In Abu Dhabi, U.A.E.

Emirates Jiu-Jitsu & FIJJA 
Carlos Santos first visited Abu Dhabi, U.A.E., in January 2002, after the Abu Dhabi Combat Club (ADCC) struck a deal with Brazilian Top Team (BTT) in 2001. The terms of the deal directed BTT to send one of its coaches to Abu Dhabi every month for a one-month stay. After staying for a month on his first visit, Carlos moved to Abu Dhabi permanently in August 2002.

Carlos was the head coach of Emirates Jiu-Jitsu. The stated goal of Emirates Jiu-Jitsu is to raise awareness of Brazilian Jiu-Jitsu and make the United Arab Emirates the premier venue for this sport in the world, as well as create a community of BJJ athletes that train and compete in the UAE. He is also the President of the Federation International of Jiu-Jitsu Association (FIJJA) that he established in 2009. FIJJA aims at generating financial return to FIJJA and its competing athletes by making jiu-jitsu a profitable business.

School-Jitsu 
Carlos implemented BJJ in the local army training, as well as making Jiu Jitsu a mandatory subject in public schools. The Abu Dhabi Jiu-Jitsu Schools initiative, named "School-Jitsu", began in 2008. School-Jitsu and aimed to discover future talent in 14 schools for pupils in grades 6 and 7 (ages 9 to 13). The program has since expanded to 42 government schools, with 81 Brazilian coaches brought in as instructors. The plan is for up to 500 schools to be participating in the School-Jitsu program by 2015. The project was set up by special request of Sheikh Mohammad bin Zayed Al Nahyan to Carlos Santos, who is the managing director of the School-Jitsu Project.

World Professional Jiu-Jitsu Cup 
Carlos also works on promoting local and regional tournaments. In 2009, with full support of the local government, Carlos created the World Professional Jiu-Jitsu Cup (WPJJC) in Abu Dhabi. Since then, WPJCC drew hundreds of high caliber athletes every year, with qualifying athletes receiving all travel expenses to compete in Abu Dhabi. Carlos's ultimate goal is to make Brazilian Jiu-Jitsu a professional sport.

Relocation 
In May 2011, Santos returned to his home of Brazil after a nine-year stay in U.A.E.
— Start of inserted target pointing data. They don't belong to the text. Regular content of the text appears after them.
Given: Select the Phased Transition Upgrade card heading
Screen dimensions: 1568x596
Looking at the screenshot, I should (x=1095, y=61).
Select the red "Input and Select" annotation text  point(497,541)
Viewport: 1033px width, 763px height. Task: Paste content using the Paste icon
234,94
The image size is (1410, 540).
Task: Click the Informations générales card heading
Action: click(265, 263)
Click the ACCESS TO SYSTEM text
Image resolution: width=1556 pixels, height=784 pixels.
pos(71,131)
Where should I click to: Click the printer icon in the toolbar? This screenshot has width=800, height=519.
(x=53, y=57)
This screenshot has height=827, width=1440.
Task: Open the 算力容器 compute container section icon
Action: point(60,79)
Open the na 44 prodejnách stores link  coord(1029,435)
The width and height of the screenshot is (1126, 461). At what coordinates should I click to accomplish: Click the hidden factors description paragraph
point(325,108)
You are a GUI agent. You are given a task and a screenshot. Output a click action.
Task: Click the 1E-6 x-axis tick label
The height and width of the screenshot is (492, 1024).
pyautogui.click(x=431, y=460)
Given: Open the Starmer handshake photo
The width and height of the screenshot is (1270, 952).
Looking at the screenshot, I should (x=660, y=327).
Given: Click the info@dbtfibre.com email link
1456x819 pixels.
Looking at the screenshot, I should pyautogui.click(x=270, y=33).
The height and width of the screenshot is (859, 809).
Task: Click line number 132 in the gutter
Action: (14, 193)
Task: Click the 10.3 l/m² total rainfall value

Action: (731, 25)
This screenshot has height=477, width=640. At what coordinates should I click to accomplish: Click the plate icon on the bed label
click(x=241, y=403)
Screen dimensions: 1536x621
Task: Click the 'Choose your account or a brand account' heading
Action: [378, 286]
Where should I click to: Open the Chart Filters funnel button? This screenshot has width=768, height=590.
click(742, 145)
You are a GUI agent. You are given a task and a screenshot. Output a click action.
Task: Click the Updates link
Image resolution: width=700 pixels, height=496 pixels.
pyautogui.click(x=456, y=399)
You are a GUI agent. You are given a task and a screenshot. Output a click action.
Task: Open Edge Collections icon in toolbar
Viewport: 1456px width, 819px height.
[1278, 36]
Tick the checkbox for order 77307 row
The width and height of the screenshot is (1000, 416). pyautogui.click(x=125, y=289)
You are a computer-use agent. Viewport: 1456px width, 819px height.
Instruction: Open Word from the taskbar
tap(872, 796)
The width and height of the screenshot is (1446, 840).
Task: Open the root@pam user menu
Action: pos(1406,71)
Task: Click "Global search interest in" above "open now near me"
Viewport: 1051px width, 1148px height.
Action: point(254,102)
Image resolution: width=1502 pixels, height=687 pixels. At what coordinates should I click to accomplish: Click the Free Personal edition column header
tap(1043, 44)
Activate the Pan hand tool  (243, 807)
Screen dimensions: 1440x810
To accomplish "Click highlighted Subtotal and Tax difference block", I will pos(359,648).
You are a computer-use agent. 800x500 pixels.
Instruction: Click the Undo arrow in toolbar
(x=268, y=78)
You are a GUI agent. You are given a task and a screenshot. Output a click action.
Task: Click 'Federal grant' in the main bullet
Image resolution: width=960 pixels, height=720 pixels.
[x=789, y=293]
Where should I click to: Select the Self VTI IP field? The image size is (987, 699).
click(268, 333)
Prime Jiu-Jitsu Center - BJJ in Colorado Springs - USA 
In February 2012, Carlos Santos launched the Prime Jiu-Jitsu Center in Colorado Springs.

First Brazilian Jiu-Jitsu - BJJ in Salt Lake City, UTAH, USA 
On July 11, 2014, Carlos Santos launched the First Brazilian Jiu-Jitsu in Salt Lake City, UT .

Sport accomplishments
 2004 European Champion
 2nd Place Team Brazilian Champion 2002
 2nd Place Brazilian Champion 2003 - Black Belt
 2nd Place Brazilian Champion 2001 - Black Belt
 2 times  Pan American Champion 2000 and 2001
 World Champion 2000 (defeated Walter Pinto)
 World Champion 1998 (defeated Rolles Gracie)
 World Champion 1996 (defeated Fabio Martins)
 Brazilian Champion 1996
 Brazilian Champion 1995
 2nd Place in Brazilian Championship 1994

References

External links
Interview with On The Mat

1976 births
Living people
Brazilian practitioners of Brazilian jiu-jitsu
People awarded a black belt in Brazilian jiu-jitsu
Sportspeople from Rio de Janeiro (city)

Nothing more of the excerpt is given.